*Set exercise*.
In the alcohol sales report, by what percentage did wine sales rise?
-- START Text block --
Data from market researcher Nielsen has shown that spirits sales are growing faster than any other category, rising by just over a third (33.5%) between 7 March and 25 April.
Tequila growth has been consistently on the rise, at 55% for the latest 8-week period and 69% for the latest one-week period, as shoppers prepared to celebrate Cinco de Mayo at home. RTD sales, meanwhile are “almost double” what they were this time last year.
Wine sales have also risen sharply, with a boost of 29.4%, while beer sales have seen much slower growth at 11.8%.
Overall, alcohol sales “continue to outpace those for total consumer packaged goods”, Danny Brager, Nielsen’s vice president for alcohol, said, with sales rising close to a quarter (26.4%) in the past eight weeks.
Hard seltzers continue to be the primary growth driver, accounting for US$77 million in off-premise sales, and rose 324% in the week to 25 April compared to the same week last year. The week before the Super Bowl (i.e. the week ending 1 February), US retailers sold around half of that, recording $38 million in sales.
For the week ending 25 April, hard seltzers now account for 8.4% of category dollars, up 0.4 points from the week before.
Brager said: “Off-premise alcohol gains continue to outpace those for total consumer packaged goods,” adding that e-commerce is a big factor in this.
“Over the past 4 weeks through the week ending April 25, 2020, online sales are up between five and six-fold compared to the same periods one year prior.
“Largely, this relates to a huge increase in the number of buyers going online to buy, with a secondary increase related to more items purchased per order.”
-- END Text block --
-- START Supplied entries --
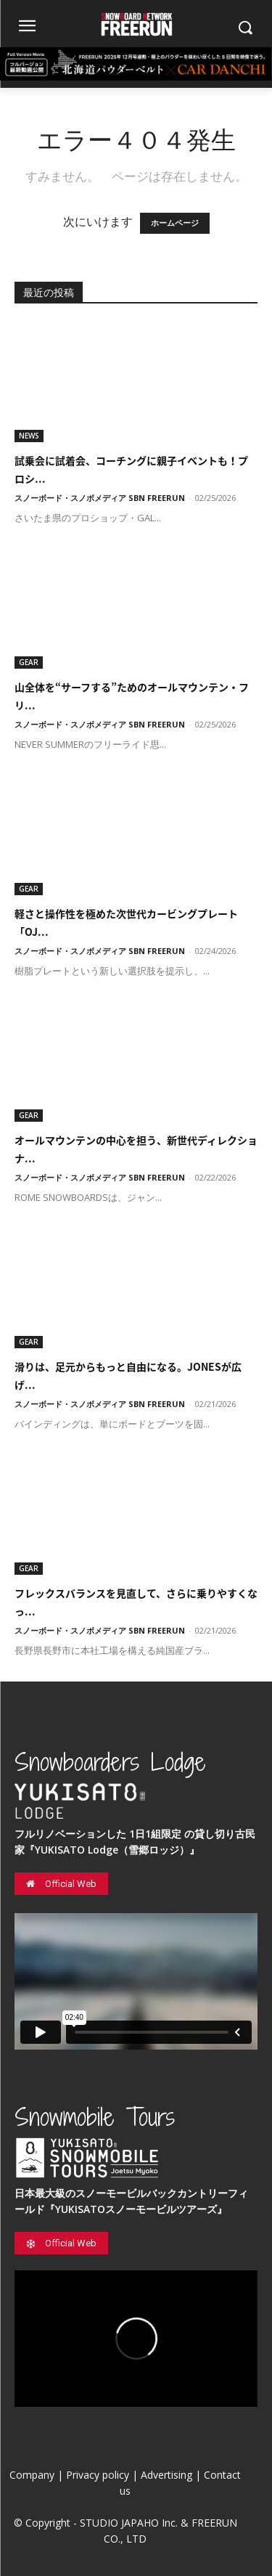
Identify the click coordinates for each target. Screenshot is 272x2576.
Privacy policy (97, 2475)
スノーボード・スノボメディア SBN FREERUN (100, 497)
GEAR (28, 662)
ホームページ (175, 223)
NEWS (29, 436)
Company (31, 2475)
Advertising (166, 2475)
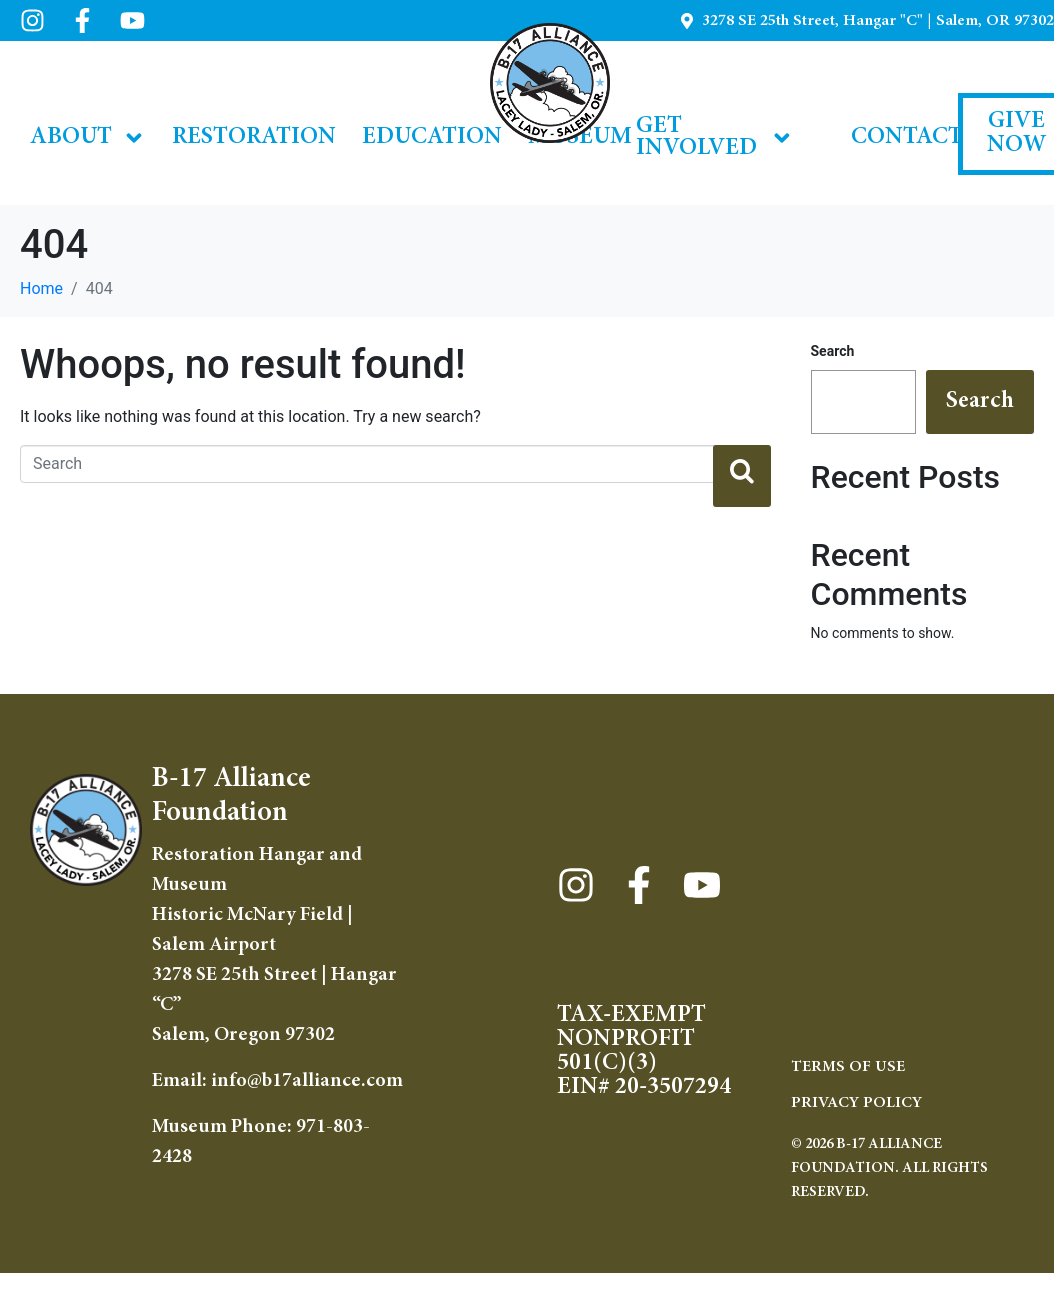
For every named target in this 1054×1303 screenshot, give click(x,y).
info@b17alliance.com (307, 1081)
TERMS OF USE (848, 1067)
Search (833, 351)
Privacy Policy (856, 1103)
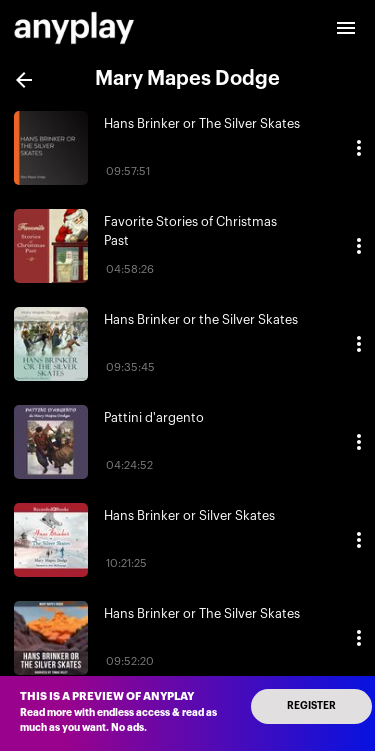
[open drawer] (346, 28)
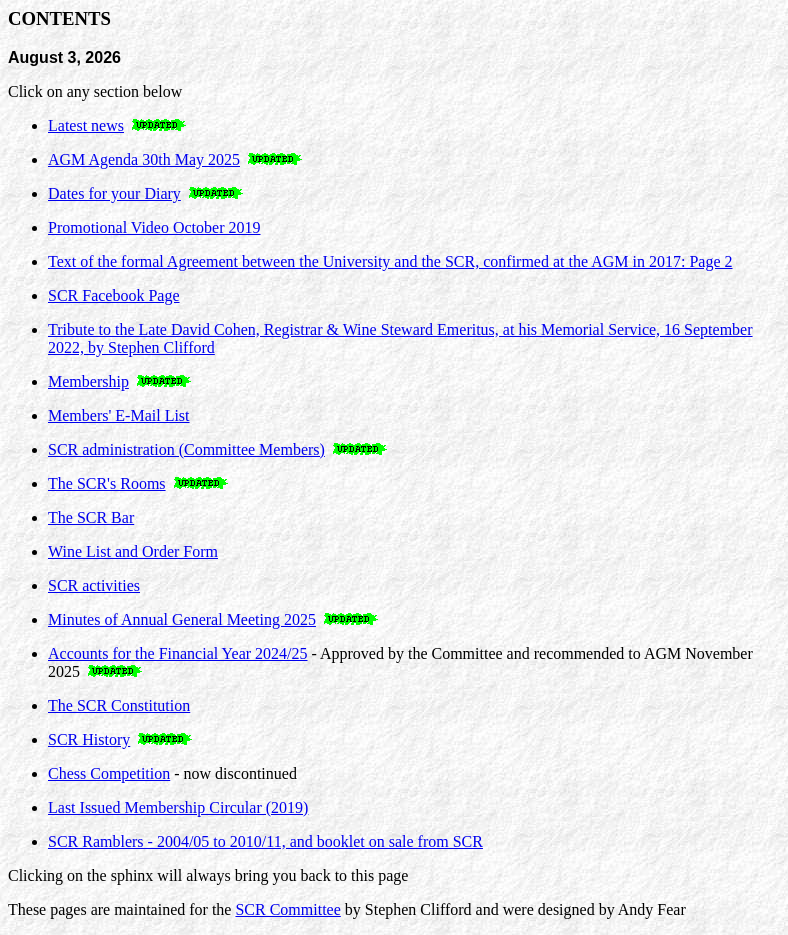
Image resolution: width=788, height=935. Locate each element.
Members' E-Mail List (119, 415)
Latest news (86, 125)
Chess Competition (109, 773)
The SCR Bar (91, 517)
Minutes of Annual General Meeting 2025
-- END Supplied entries --
*Answer in full*.
29.4%